Emboli detection using a wrapper-based feature selection algorithm with multiple classifiers


Sakar B. E. , SERBES G. , AYDIN N.

Biomedical Signal Processing and Control, vol.71, 2022 (Journal Indexed in SCI) identifier identifier

  • Publication Type: Article / Article
  • Volume: 71
  • Publication Date: 2022
  • Doi Number: 10.1016/j.bspc.2021.103080
  • Title of Journal : Biomedical Signal Processing and Control
  • Keywords: Directional Dual-Tree Rational-Dilation Com-plex Wavelet Transform, Embolic signals, Ensemble learning, Dimensionality reduction, Grid-search, COMPLEX WAVELET TRANSFORM, SIGNALS, DISCRIMINATION, CLASSIFICATION, MICROEMBOLI, DISEASE

Abstract

© 2021 Elsevier LtdTraditionally, analyzing spectral recordings and Doppler shift sounds for detecting emboli is done by experts visually and aurally.

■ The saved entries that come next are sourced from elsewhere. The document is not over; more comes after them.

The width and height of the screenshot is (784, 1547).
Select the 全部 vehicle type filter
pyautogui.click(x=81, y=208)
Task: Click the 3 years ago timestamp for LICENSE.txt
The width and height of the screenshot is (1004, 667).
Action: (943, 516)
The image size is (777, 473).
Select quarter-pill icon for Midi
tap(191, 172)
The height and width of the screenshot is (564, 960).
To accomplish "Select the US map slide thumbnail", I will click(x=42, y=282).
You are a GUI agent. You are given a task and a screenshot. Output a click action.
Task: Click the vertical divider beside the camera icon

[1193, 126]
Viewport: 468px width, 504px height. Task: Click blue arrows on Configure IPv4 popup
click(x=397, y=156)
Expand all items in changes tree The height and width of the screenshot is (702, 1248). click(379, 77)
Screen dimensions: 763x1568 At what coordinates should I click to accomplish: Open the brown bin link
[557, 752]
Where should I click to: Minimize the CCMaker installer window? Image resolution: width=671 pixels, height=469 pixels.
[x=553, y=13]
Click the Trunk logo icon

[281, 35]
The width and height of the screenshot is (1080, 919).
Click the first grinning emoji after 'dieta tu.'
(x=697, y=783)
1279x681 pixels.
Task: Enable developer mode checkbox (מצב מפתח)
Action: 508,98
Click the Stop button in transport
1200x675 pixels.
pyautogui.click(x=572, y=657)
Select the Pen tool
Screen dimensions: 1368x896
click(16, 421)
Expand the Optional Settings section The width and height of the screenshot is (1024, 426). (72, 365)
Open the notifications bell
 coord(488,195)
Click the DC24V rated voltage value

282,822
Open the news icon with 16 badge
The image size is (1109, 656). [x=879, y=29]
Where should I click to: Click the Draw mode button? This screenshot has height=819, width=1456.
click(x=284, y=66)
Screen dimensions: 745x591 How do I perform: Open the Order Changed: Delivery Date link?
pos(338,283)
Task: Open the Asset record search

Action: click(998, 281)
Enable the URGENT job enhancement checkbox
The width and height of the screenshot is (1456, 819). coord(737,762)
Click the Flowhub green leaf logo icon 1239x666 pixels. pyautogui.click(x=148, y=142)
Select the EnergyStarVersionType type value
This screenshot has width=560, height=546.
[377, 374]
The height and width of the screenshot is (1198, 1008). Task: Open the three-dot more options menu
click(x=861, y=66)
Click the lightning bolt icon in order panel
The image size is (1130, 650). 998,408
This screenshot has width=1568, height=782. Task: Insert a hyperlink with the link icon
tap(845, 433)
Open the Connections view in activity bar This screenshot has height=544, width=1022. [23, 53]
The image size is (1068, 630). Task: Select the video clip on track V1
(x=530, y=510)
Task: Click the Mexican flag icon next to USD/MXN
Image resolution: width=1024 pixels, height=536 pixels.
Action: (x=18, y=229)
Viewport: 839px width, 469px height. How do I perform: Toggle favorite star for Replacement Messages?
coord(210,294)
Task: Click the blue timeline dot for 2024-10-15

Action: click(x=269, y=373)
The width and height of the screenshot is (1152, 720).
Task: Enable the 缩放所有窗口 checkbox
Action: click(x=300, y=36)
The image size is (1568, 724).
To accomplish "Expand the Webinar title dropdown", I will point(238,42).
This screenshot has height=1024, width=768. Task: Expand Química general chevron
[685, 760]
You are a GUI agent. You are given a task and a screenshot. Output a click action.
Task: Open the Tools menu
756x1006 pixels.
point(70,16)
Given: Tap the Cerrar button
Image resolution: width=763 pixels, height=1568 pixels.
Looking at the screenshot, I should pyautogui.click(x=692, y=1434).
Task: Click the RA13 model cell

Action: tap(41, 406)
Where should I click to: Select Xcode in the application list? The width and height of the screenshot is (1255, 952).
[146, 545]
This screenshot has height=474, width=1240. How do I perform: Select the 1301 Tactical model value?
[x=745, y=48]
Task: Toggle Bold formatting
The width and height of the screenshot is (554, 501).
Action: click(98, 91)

These techniques for detecting emboli are both subjective and expensive. In the proposed study, an emboli detection system, which makes binary classification to decide whether a signal is emboli or not, is developed using Q-factor tuned Directional Dual-Tree Rational-Dilation Complex Wavelet Transform for feature extraction. A Doppler ultrasound signal dataset including 400 samples – 200 from embolic, 100 from speckles, and 100 from artifacts – is used. Besides feeding dataset to Support Vector Machines, Multilayer Perceptron, Logistic Regression algorithms for classification; the ensemble voting approach was also applied to obtain higher performance. The experiments including the feature selection and classification algorithms are conducted with an unbiased two-step cross-validation procedure. Firstly, grid-search was used for finding optimum hyper-parameters and features on the training and validation sets. Next, the optimal model was applied to the test set. Lastly, a wrapper-based feature selection algorithm called Boruta was applied to the dataset to overcome insufficient number of samples problem. This problem is very common in biomedical studies due to the difficulties occurring in their creation such as the high-dependency to well-trained human power to acquire meaningful data, and expensiveness in terms of money and time. The results showed that ensemble learning has higher performance than single classifiers when a limited number of training samples is available. Besides, the results point out that close prediction performance was obtained with fewer samples when the Boruta algorithm was applied.